Unfortunately, Massachusetts ranked 32nd out of 50 states on the study's integration index.  Not coincidentally, Massachusetts is one of the last holdout states -- 1 of only 18, to be precise  -- that has yet to extend legal recognition to midwives attending home births.  Our company in this respect includes Mississippi, Nevada, Georgia, Oklahoma, North Dakota, West Virginia and other states not generally known for their healthcare. 
 
In so many other respects, Massachusetts leads the nation as a model of health care reform, integration and progressivity.  But despite decades of seeking licensure, home birth midwives have been repeatedly left behind, to the detriment of consumers here. 
 
We know that studies show home birth is a safe and reasonable option for low-risk, healthy women, especially with well-trained midwives operating in an integrated system.   We know that studies show the outcomes for planned home births with certified professional midwives are very good, and save state governments far more in Medicaid spending than it costs to administer a licensure program.  Yet, we also know that many women who desire a home birth cannot access one, whether for cost reasons, or due to other practical or psychological barriers associated with the lack of licensure. Simultaneously, we have an urgent mandate to address disparities in care and outcomes affecting women and infants of color, who could most benefit from the model of care offered by home birth midwives, which is proven to reduce the very outcomes tied to the lived experience of racism in this country -- outcomes like preterm birth, low birth weight and hypertensive disorders of pregnancy.
 
It is not progress for such a vibrant, evolving profession to exist in a legal purgatory.  It is not equitable for a profession that has so much to offer vulnerable populations to be accessible only to those who can pay out of pocket or take on thousands in debt.  It is not integration for a profession from which both the obstetric and nursing professions could learn so much to be relegated to the fringe.  It is not choice, or transparent, or safe that to have a home birth in Massachusetts, women and families need to get comfortable hiring a provider without any minimum assurances as to education, practice standards or legal status.  We can do so much better than this. 
 
We have a viable opportunity to improve the state of home birth here.  A coalition of midwives, consumers and public health professionals has introduced a bill at the state house that would license certified professional midwives to attend out-of-hospital births in Massachusetts.  The bill is the product of much hard work, informed decisionmaking, collaboration, 
and the messy, beautiful struggle inherent in tackling a seemingly insurmountable task.
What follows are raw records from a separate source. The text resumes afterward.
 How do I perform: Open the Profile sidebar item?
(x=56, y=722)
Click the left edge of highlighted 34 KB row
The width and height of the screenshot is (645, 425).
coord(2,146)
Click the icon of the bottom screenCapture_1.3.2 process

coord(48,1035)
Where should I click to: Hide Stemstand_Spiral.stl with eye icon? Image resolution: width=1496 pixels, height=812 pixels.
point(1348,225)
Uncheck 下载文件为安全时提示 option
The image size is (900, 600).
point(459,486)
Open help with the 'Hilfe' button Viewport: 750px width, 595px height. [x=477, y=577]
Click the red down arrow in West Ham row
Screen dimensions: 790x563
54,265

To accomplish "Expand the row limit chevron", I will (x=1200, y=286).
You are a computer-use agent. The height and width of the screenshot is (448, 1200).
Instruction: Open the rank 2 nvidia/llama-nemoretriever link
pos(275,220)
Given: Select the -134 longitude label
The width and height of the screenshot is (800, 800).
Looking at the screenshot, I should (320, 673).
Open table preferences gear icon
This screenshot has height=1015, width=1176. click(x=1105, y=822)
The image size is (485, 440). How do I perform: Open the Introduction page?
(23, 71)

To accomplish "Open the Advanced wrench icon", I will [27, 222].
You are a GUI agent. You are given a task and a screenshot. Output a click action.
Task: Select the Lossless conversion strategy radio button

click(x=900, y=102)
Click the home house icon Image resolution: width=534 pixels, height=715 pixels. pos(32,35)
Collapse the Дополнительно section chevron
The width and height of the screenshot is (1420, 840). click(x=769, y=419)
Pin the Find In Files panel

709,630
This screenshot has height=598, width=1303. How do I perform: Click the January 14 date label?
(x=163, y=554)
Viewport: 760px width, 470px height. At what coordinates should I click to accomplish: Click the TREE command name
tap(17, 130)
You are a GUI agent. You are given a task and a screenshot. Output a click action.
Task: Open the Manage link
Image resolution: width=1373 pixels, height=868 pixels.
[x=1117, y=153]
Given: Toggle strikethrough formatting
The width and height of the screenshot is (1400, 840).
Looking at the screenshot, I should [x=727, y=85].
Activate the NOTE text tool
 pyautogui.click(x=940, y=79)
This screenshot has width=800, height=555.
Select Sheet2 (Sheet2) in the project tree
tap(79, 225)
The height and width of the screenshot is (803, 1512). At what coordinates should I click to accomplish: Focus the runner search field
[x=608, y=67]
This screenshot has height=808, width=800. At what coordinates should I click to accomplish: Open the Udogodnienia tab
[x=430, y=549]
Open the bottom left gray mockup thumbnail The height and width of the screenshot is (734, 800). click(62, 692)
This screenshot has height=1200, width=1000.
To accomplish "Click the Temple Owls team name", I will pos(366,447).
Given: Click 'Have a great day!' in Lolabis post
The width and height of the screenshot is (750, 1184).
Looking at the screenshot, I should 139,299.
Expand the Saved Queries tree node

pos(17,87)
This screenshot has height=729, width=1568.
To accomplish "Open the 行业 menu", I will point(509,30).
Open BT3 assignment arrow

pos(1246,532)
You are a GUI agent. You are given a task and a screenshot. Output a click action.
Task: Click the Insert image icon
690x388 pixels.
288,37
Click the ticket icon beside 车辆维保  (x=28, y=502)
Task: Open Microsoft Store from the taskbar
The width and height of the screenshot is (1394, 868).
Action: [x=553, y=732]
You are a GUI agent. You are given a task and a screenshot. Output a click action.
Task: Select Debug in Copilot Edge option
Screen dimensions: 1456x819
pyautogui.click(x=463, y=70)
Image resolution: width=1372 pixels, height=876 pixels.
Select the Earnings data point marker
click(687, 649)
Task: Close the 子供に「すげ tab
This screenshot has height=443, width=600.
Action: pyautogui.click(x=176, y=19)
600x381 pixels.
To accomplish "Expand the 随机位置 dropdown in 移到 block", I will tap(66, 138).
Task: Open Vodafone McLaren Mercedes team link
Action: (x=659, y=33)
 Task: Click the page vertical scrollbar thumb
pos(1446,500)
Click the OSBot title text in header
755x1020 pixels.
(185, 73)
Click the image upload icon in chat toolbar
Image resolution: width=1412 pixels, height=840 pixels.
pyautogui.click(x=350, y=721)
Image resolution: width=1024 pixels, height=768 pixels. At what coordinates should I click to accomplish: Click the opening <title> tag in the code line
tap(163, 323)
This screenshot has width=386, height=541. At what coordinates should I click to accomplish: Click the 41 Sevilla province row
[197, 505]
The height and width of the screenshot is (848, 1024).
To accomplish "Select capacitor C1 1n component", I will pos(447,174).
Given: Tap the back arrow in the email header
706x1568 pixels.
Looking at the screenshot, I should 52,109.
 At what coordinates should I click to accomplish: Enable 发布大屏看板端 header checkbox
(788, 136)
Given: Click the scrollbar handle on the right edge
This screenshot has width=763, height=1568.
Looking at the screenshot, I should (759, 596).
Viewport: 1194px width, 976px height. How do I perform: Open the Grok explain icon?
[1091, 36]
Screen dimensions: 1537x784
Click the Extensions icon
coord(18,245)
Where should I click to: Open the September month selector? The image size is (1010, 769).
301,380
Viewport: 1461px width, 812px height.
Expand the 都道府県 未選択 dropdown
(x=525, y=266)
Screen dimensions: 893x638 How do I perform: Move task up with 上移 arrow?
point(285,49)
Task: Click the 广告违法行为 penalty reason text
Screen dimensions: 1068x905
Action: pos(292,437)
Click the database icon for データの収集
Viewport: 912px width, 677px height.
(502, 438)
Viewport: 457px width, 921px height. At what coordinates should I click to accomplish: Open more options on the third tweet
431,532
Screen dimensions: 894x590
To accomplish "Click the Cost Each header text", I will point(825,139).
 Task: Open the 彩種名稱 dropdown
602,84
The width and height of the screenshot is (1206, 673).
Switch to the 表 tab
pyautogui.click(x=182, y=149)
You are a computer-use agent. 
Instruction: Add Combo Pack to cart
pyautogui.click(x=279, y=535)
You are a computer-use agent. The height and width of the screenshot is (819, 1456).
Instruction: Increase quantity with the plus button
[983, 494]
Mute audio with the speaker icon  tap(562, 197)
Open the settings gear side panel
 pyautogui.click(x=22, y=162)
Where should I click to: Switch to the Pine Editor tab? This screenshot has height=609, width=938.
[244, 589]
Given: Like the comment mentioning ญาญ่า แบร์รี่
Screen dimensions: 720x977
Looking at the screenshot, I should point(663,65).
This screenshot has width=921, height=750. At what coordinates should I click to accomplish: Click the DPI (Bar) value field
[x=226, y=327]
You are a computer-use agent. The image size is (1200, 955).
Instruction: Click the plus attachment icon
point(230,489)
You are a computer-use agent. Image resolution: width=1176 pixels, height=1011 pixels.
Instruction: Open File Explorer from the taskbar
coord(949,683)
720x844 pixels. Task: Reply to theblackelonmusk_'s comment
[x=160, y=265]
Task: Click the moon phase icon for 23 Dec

Kind of like labor and birth.  The bill would be a necessary step if Medicaid coverage for home birth is ever to exist, and thereafter, commercial insurance coverage, which tends to benchmark to government payers.
 
Also like labor and birth, the outcomes for ambitious, difficult undertakings of this nature are best with when there is the necessary social, institutional and political support.  Over at the Bay State Birth Coalition, we are working hard on gathering supportive organizations and educating policymakers to improve access to home birth in Massachusetts.  But we can't do it without you, the grassroots social movement.  Thank you for showing up.  I ask you to remember, in your individual work to improve birth in this community, that in order for informed consent and refusal to be meaningful in the hospital, in order for hospital providers to truly feel the pressure to adopt more woman-friendly practices, low-risk women need a legitimate, viable avenue for opting out and delivering at home.  The licensed practice of home birth midwifery is important not only to women who choose home births, and by blessing an industry competitive to hospitals, women who choose to deliver in the hospital.  It is not coincidental that the states with the most advanced and well-functioning regulatory regimes for home birth midwives -- New Mexico, Oregon and Washington -- topped the list in the recent study demonstrating that integrating midwives improves outcomes for everyone, regardless of birth location.  Thank you.